Аня медленно, словно нехотя, прошла в комнату. Она не смотрела на него. Её взгляд был прикован к коробке. Три года. Три года она тащила на себе всё: ипотеку за эту квартиру, еду, одежду, его бесконечные курсы по саморазвитию, его поиски себя. Три года она забыла, что такое новое платье или поход в кафе. А он, оказывается, снимал стресс.
— Я вижу, ты нашёл, куда вложить свои силы, — её голос не дрогнул. В нём не было ни обиды, ни злости. Только холод, похожий на тот, что сковывает металл зимой. — Это ведь то самое, что необходимо человеку в активном поиске своего призвания?
Павел поморщился, будто она сказала какую-то глупость. Он окончательно снял наушники и положил их рядом с коробкой, с какой-то собственнической нежностью.
— Ну вот опять ты начинаешь… Это для разгрузки мозга, Аня. Нервное напряжение снимать. Я весь день над бизнес-планом сидел, голова квадратная. Нужно как-то переключаться. Это же мелочь.
Мелочь. Цена этой «мелочи» равнялась трём месячным платежам за ипотеку. Или её годовому бюджету на одежду. Она молча смотрела на него, на его расслабленное, ухоженное лицо, на его чистые руки с аккуратными ногтями. Он не знал, как пахнет общественный транспорт в час пик, не знал, каково это — улыбаться клиенту, который орёт на тебя из-за ерунды, не знал, каково это — разгружать коробки на второй работе, потому что иначе не хватит до зарплаты.
— Нервное напряжение? — переспросила она так тихо, что ему пришлось напрячься, чтобы расслышать. — Это от чего же ты так устал, милый? От написания очередного гениального плана по захвату мира?
Она прошла к креслу напротив и медленно, с усилием опустилась в него. Её тело было благодарно за отдых, но внутри всё окаменело. — Я сегодня восемь часов воняла чужим потом в душном офисе, потом ещё четыре часа таскала ящики на складе. Я пообедала холодным бутербродом, потому что на горячее не было времени. А ты, оказывается, стресс снимал. Сидя в кресле, за которое я заплатила. В квартире, за которую я плачу. Поздравляю. Ты нашёл своё призвание.
Утро не принесло облегчения. Оно пришло с неестественной, звенящей от напряжения тишиной. Аня не спала. Она лежала с открытыми глазами, глядя в серый предрассветный потолок, и в её голове с холодной точностью калькулятора складывались цифры, даты и события. Вчерашний день выжег из неё эмоции, оставив лишь кристально чистую, ледяную решимость.
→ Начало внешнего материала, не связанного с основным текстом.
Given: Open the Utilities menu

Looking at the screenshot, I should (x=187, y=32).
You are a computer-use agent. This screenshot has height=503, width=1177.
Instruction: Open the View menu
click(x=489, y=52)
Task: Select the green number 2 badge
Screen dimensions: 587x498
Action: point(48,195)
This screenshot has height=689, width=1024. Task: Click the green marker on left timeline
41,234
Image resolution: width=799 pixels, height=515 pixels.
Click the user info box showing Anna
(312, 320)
Она встала, приняла душ, оделась. Её движения были выверенными и спокойными. Когда она вошла на кухню, Павел уже сидел за столом и лениво размешивал сахар в чашке. Он бросил на неё быстрый взгляд, в котором читалось снисходительное миролюбие. Видимо, он решил, что ночи было достаточно, чтобы она «остыла».
— Доброе утро, — сказал он с ноткой бодрости, будто ничего не произошло. — Кофе будешь?
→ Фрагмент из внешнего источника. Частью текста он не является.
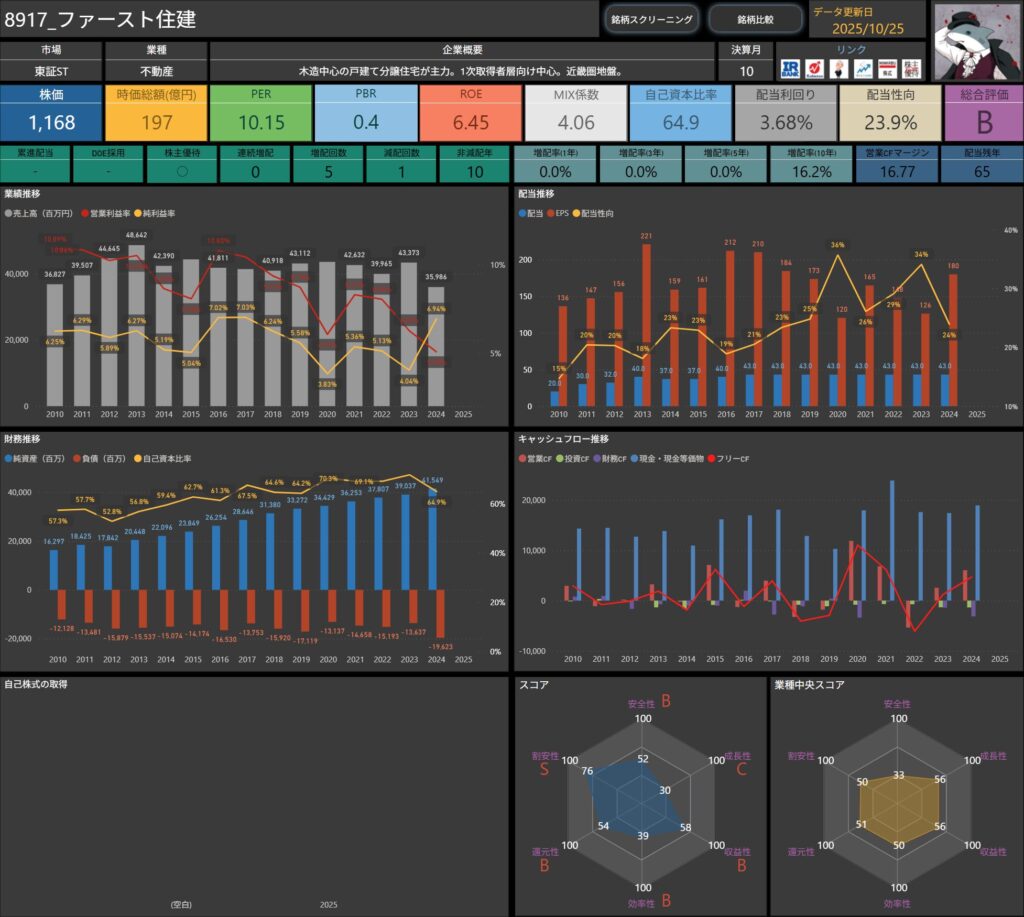Image resolution: width=1024 pixels, height=917 pixels.
Task: Select the PER value card
Action: pyautogui.click(x=261, y=113)
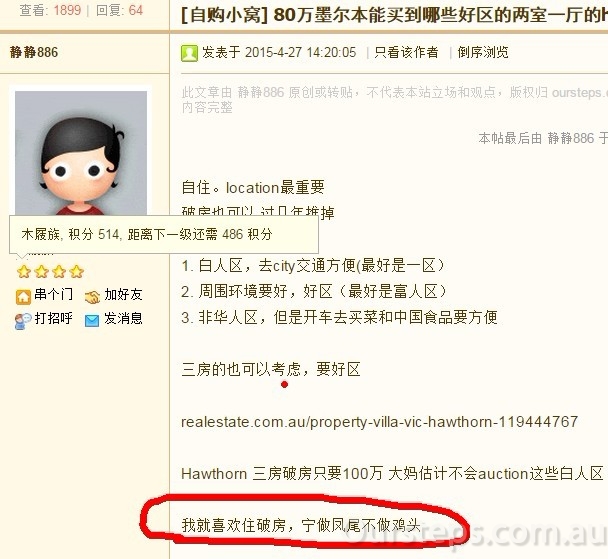Click 静静886 in the copyright notice

click(x=261, y=92)
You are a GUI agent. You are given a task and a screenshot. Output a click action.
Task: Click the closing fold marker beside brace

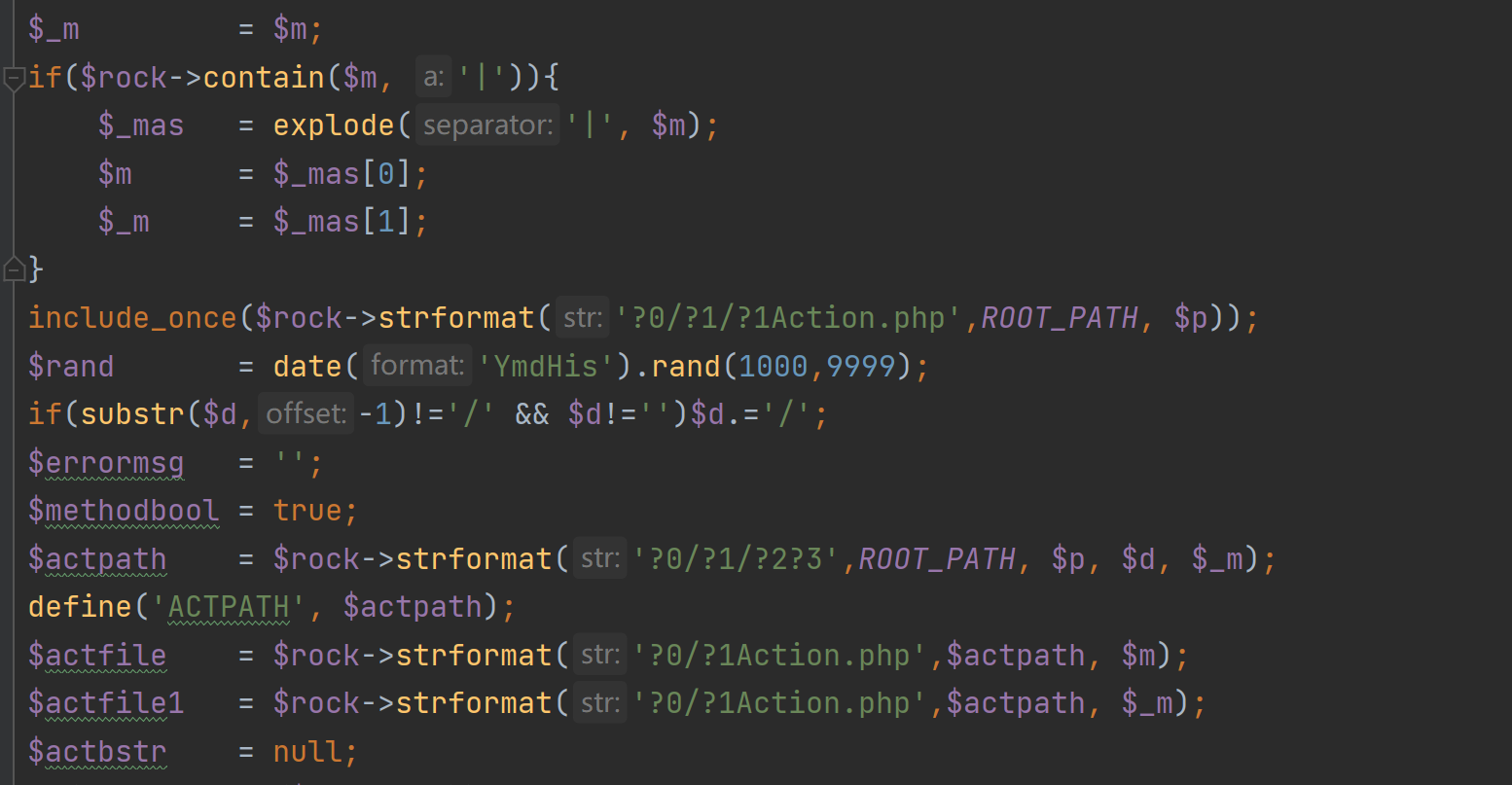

Аня проигнорировала вопрос. Она молча достала из шкафа свою чашку, налила воды из фильтра и села напротив него. Павел наблюдал за ней с лёгким недоумением. Она не выглядела злой или обиженной. Она выглядела как хирург перед сложной операцией — собранная, сосредоточенная, абсолютно отстранённая.
— Три года, — произнесла она в тишину, и её голос был таким же безжизненным, как вчера. — Ровно тридцать шесть месяцев с момента твоего сокращения. За это время я отработала семь тысяч двести часов на основной работе. И примерно две с половиной тысячи часов на подработках, которые я брала, чтобы мы могли платить за всё это.
Павел перестал размешивать сахар. Его рука замерла. Он поднял на неё глаза, и его лицо начало медленно меняться. Улыбка исчезла, уступая место настороженности.
— К чему этот подсчёт?
— Это не подсчёт. Это отчёт, — поправила она, не моргая. — За эти три года я отказалась от трёх отпусков. Мой гардероб не обновлялся двадцать восемь месяцев, за исключением рабочих блузок и двух пар джинсов по скидке. Я перестала ходить на обед с коллегами, потому что бизнес-ланч за триста рублей — это непозволительная роскошь. Я научилась жить на кашах, куриной грудке и сезонных овощах.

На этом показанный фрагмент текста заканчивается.